打ち合わせがスタートしたと同時に様々なデータが次から次へと流れてきました。
管理職の男女比率、現場アンケート実施データ、前回の研修後のアンケート結果のまとめとクレームの詳細・・・
データは大事ですが、鵜呑みにはしない、という方針を私は持っています。

なぜなら、研修後のアンケートは実施後の一瞬であり本音が出ているとは言い切れないからです。

人材育成には時間がかかります。3年後に「ああ、あの研修の意味が今なら分かる」と振り返って効果が出ることも多いものです。

だからこそ、人材育成担当者の方には、データを集めること以上に、現場に足を運び、実際に自分の目と耳で確かめて、体感しながら情報収集したものを、研修施策の判断材料として選んでいただきたいと考えています。

自分が退任後も続く施策を立てる

「部長の前では言えないので、別途打ち合わせに来てもらえませんか」

人事担当者の女性に言われたこの言葉にあっけにとられてしまいました。
私も迷った挙句、再び別日に打ち合わせの場へ向かいました。

私が女性担当者を残念に思った理由は、

「上司の方針に従わなければならないから内容を変えるのは仕方ないけれど、私の意見も聞いて欲しい、できればそのエッセンスを研修に入れて欲しい」

と、自分が本来社内で調整するべき仕事を社外の講師に寄せているということに気づいていない様子だったことです。

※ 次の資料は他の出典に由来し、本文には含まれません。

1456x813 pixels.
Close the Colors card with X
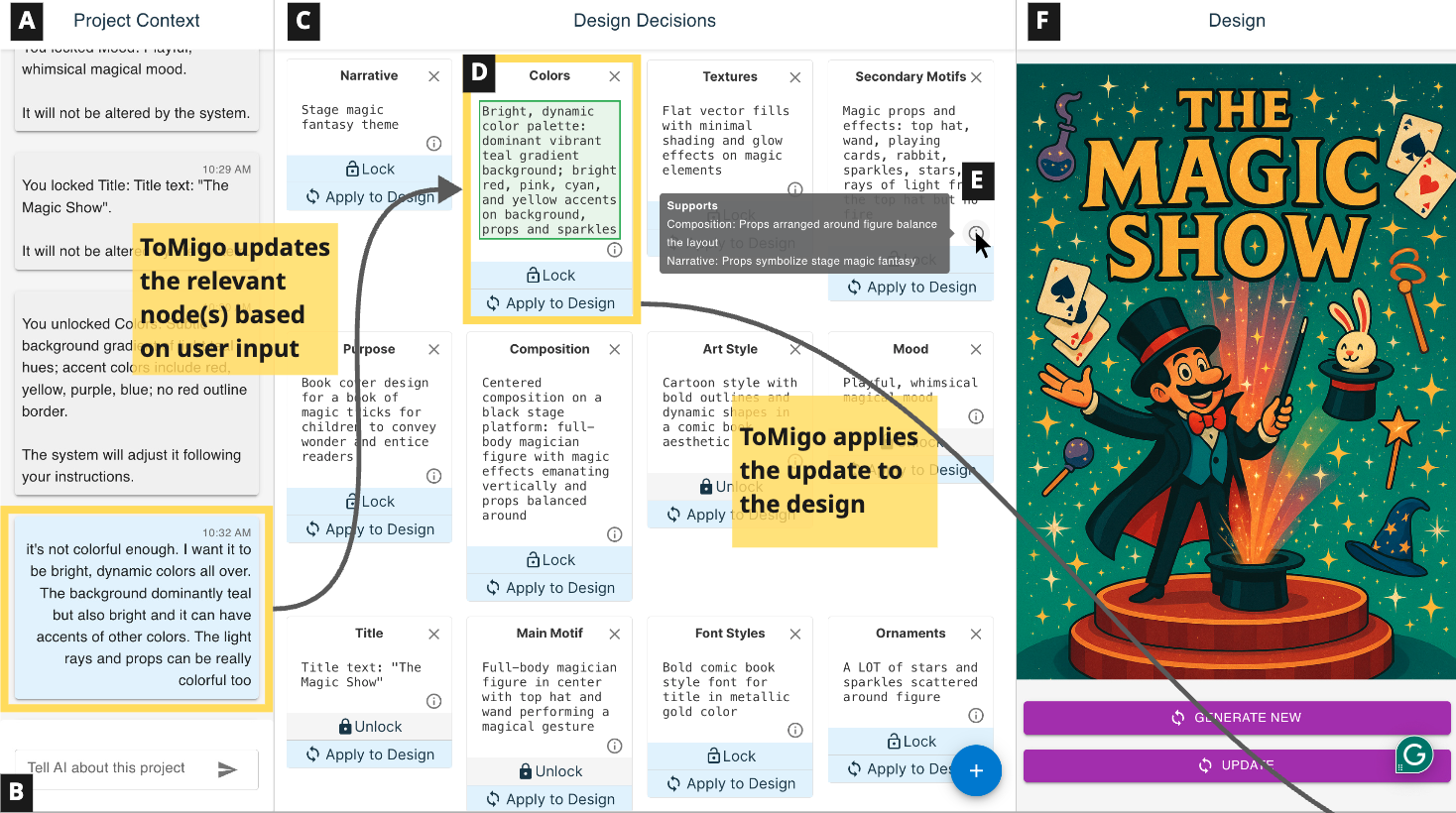point(615,76)
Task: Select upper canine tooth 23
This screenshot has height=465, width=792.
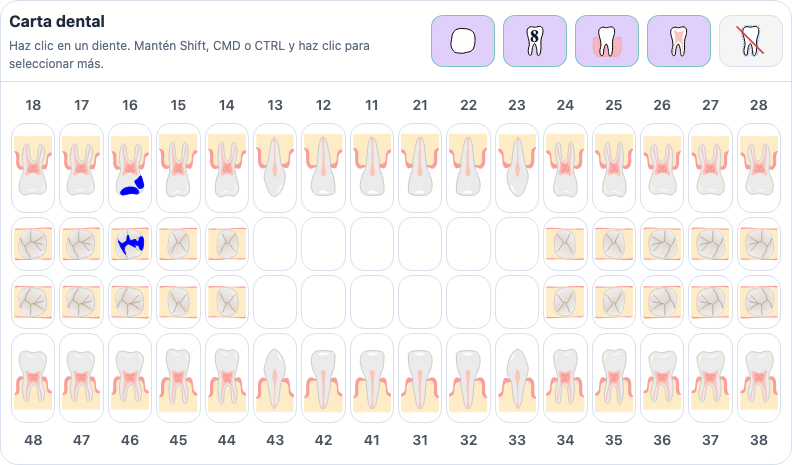Action: point(517,168)
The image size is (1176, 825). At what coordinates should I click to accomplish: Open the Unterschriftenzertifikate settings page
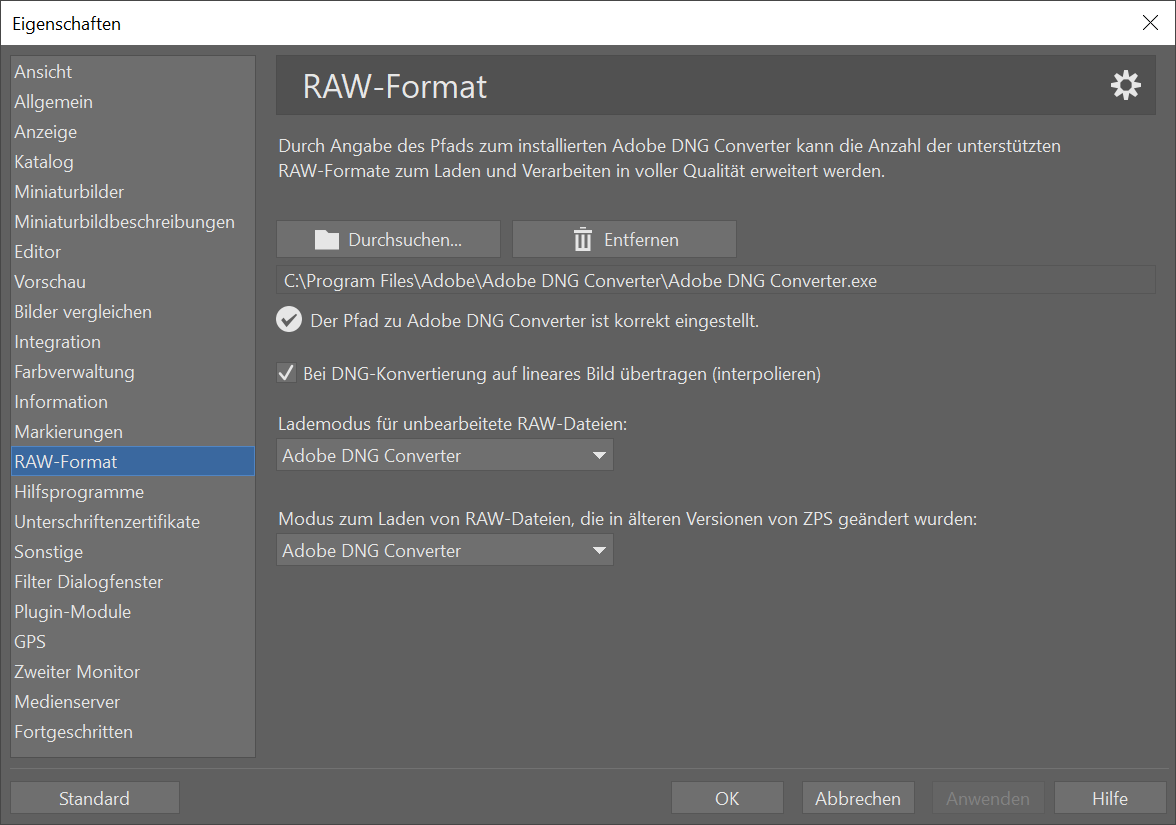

社長や上司が変わると方針そのものが変わるということはよくあることです。
だからと言って、これまでの方針を全て覆されては現場が混乱するのは目に見えています。

世の中の情勢は刻一刻と変化しますが、たとえ上司が変わっても、会社の強みはそうそう変わるものではないと思います。

たとえ自分がいなくなっても、この先ずっと社員の成長と会社の利益につながるような施策を考えて、その時々の上司の意向を踏まえながら自分の意見を少しずつでも取り入れていくことはできるはずだ、というのが私の考えです。

人事担当者は視野を広く

もう一つ、女性担当者の仕事の視点が低かったことが気になりました。

人事や共通部門にいる人は、担当者レベルでも会社全体動かさないといけないので、管理職クラスの意識を持って、全体感を持って仕事に取り組まねばならないと思います。

「私はずっと女性活躍推進をやって来たから女性対象で引き続きやりたいです。でも、新しい部長が、もう女性はいいからマネジメント力を底上げだって聞かなくて・・」

この話をしている様子から、私は

「この視点では、人事としての仕事が今後もやりづらいままだろうな」

と思いました。

もし、このくだりをお読みになって、自分のことかもしれない!と思った方がいらしたら、

【自分は何のために人事の仕事しているのか?】

と自分自身に問い直してもらえたらと思います。

自分のために人事の仕事をしているわけではありません。社員を育成を通して、会社の利益を上げて貢献するために人事の仕事はあると私は考えています。

そもそも、売上を生まない部署に社員を配属し給与を出していることを考えても、ただ上の方針にしたがって動くような人で良いとは思えません。
会社の未来を担っているんだ、という責務を少しでも感じることができれば、今すぐにでも考え方や行動が変化するのではないかと思います。